• [Requirement]:
Of the lines in the data below, write out exactly those from the one holding "Task: Click the undo icon above the timeline" through the one holding "Given: Open the logs", both included.

• [Input records]:
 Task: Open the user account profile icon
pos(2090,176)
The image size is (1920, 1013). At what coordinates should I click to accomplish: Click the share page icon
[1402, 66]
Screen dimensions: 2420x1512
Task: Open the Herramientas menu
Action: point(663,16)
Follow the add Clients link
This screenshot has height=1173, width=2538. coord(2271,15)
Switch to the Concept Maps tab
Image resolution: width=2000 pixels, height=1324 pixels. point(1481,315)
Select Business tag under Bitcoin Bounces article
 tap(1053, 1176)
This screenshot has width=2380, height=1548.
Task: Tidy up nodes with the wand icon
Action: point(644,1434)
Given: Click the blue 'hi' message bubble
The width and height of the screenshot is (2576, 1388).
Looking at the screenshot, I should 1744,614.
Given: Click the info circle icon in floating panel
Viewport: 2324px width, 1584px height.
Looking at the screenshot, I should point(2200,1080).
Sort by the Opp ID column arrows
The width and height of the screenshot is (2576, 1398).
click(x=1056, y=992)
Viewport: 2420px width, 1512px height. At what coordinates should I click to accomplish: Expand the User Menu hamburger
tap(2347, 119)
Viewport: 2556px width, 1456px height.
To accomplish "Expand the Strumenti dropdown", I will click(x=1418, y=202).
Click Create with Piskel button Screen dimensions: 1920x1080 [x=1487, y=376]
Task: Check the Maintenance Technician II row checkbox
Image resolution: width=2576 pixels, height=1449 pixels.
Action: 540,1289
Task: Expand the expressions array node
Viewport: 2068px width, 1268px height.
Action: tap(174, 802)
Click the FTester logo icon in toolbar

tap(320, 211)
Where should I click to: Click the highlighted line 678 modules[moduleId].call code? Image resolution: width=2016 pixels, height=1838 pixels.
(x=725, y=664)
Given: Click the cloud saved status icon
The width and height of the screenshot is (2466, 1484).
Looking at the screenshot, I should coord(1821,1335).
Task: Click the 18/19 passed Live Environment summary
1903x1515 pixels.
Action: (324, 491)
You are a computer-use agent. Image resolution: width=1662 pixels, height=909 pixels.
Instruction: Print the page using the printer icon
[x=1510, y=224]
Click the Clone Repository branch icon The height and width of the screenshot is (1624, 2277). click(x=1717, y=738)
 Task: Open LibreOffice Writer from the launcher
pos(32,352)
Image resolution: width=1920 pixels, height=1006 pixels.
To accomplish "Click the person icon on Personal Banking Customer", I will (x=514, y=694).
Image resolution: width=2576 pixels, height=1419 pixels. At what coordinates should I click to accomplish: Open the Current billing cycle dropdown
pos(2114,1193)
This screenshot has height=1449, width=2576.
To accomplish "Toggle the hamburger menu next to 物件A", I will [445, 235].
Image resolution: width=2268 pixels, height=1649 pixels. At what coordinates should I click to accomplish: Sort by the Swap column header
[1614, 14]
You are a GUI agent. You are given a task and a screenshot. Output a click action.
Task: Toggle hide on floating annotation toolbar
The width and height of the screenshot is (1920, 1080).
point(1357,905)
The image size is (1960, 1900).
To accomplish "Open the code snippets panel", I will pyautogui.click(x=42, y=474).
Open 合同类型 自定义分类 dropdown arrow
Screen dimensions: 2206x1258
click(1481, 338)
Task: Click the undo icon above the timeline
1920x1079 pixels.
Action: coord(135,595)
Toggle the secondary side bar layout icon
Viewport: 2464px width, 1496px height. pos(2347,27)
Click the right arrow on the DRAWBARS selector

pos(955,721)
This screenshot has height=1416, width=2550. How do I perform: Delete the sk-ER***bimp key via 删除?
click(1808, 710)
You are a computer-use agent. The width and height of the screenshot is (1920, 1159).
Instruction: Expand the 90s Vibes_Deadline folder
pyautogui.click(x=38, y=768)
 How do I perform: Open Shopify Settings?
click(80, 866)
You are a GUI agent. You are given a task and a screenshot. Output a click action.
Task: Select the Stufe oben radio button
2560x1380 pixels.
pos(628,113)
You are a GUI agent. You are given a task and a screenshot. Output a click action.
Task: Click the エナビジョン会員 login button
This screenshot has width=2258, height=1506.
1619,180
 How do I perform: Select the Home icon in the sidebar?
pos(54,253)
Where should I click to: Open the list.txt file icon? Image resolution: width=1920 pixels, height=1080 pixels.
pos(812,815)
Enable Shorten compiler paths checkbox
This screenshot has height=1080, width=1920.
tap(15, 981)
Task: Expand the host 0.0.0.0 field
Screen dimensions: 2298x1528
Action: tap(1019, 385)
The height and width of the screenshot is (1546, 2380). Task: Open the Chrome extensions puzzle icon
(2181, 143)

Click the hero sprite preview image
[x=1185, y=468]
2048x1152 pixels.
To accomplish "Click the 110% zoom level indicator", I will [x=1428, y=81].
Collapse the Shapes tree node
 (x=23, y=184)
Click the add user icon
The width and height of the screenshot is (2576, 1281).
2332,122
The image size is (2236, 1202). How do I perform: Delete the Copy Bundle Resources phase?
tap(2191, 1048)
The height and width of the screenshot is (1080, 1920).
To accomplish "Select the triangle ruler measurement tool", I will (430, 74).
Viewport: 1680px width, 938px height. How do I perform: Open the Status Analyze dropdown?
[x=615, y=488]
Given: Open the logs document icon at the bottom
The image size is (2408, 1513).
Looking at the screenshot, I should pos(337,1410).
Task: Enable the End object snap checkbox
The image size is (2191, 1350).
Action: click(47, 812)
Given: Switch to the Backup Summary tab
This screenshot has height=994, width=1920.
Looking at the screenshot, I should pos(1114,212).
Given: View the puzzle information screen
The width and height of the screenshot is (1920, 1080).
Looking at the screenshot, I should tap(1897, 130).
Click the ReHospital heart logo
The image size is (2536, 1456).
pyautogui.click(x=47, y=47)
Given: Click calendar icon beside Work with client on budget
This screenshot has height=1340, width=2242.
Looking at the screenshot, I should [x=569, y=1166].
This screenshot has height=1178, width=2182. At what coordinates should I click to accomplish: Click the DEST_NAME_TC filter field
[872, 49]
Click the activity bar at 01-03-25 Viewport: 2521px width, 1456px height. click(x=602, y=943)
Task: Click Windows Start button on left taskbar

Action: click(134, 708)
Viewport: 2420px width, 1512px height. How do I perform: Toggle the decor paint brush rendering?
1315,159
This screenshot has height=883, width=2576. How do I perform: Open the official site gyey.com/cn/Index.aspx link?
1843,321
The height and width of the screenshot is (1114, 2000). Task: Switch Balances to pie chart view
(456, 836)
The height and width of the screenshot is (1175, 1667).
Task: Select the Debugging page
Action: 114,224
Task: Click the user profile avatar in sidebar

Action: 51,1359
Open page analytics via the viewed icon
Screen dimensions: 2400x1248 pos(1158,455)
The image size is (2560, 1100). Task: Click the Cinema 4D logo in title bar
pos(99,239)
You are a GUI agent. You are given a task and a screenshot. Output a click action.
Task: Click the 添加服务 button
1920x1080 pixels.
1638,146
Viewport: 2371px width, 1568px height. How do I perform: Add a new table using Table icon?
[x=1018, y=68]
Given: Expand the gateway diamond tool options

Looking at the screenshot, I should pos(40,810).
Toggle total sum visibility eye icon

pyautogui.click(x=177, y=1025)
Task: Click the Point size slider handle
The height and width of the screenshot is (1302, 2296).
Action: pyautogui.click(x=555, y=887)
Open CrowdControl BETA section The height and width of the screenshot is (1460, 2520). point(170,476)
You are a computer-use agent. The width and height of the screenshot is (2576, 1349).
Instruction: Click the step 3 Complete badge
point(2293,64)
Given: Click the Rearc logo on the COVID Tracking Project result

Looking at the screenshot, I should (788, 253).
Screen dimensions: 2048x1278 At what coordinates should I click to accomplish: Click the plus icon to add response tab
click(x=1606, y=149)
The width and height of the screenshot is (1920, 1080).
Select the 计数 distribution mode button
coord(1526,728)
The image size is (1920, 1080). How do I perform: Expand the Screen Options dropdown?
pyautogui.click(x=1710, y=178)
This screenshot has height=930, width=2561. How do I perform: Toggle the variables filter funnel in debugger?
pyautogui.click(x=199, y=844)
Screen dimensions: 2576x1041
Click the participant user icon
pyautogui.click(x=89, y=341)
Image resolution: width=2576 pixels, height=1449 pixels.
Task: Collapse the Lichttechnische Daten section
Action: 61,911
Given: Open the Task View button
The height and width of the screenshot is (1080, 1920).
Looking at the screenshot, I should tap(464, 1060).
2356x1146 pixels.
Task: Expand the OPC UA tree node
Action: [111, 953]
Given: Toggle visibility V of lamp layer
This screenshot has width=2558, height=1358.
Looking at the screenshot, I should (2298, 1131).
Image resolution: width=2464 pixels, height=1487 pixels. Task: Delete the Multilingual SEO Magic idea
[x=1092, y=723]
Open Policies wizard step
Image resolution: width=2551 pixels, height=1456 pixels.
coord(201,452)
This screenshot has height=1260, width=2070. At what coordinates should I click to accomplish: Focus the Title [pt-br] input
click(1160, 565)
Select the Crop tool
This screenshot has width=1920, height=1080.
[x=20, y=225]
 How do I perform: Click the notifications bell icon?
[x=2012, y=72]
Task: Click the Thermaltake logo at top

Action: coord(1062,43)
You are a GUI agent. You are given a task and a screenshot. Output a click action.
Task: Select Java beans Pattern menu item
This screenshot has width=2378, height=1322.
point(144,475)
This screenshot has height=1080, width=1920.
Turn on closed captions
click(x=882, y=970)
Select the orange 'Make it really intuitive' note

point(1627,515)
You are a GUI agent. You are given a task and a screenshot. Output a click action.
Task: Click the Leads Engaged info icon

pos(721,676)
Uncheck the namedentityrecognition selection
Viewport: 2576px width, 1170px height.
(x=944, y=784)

• [Completed task]:
Task: Click the undo icon above the timeline
1920x1079 pixels.
Action: coord(135,595)
Toggle the secondary side bar layout icon
Viewport: 2464px width, 1496px height. pos(2347,27)
Click the right arrow on the DRAWBARS selector

pos(955,721)
This screenshot has height=1416, width=2550. How do I perform: Delete the sk-ER***bimp key via 删除?
click(1808, 710)
You are a computer-use agent. The width and height of the screenshot is (1920, 1159).
Instruction: Expand the 90s Vibes_Deadline folder
pyautogui.click(x=38, y=768)
 How do I perform: Open Shopify Settings?
click(80, 866)
You are a GUI agent. You are given a task and a screenshot. Output a click action.
Task: Select the Stufe oben radio button
2560x1380 pixels.
pos(628,113)
You are a GUI agent. You are given a task and a screenshot. Output a click action.
Task: Click the エナビジョン会員 login button
This screenshot has width=2258, height=1506.
1619,180
 How do I perform: Select the Home icon in the sidebar?
pos(54,253)
Where should I click to: Open the list.txt file icon? Image resolution: width=1920 pixels, height=1080 pixels.
pos(812,815)
Enable Shorten compiler paths checkbox
This screenshot has height=1080, width=1920.
tap(15, 981)
Task: Expand the host 0.0.0.0 field
Screen dimensions: 2298x1528
Action: tap(1019, 385)
The height and width of the screenshot is (1546, 2380). Task: Open the Chrome extensions puzzle icon
(2181, 143)

Click the hero sprite preview image
[x=1185, y=468]
2048x1152 pixels.
To accomplish "Click the 110% zoom level indicator", I will [x=1428, y=81].
Collapse the Shapes tree node
 (x=23, y=184)
Click the add user icon
The width and height of the screenshot is (2576, 1281).
2332,122
The image size is (2236, 1202). How do I perform: Delete the Copy Bundle Resources phase?
tap(2191, 1048)
The height and width of the screenshot is (1080, 1920).
To accomplish "Select the triangle ruler measurement tool", I will (430, 74).
Viewport: 1680px width, 938px height. How do I perform: Open the Status Analyze dropdown?
[x=615, y=488]
Given: Open the logs document icon at the bottom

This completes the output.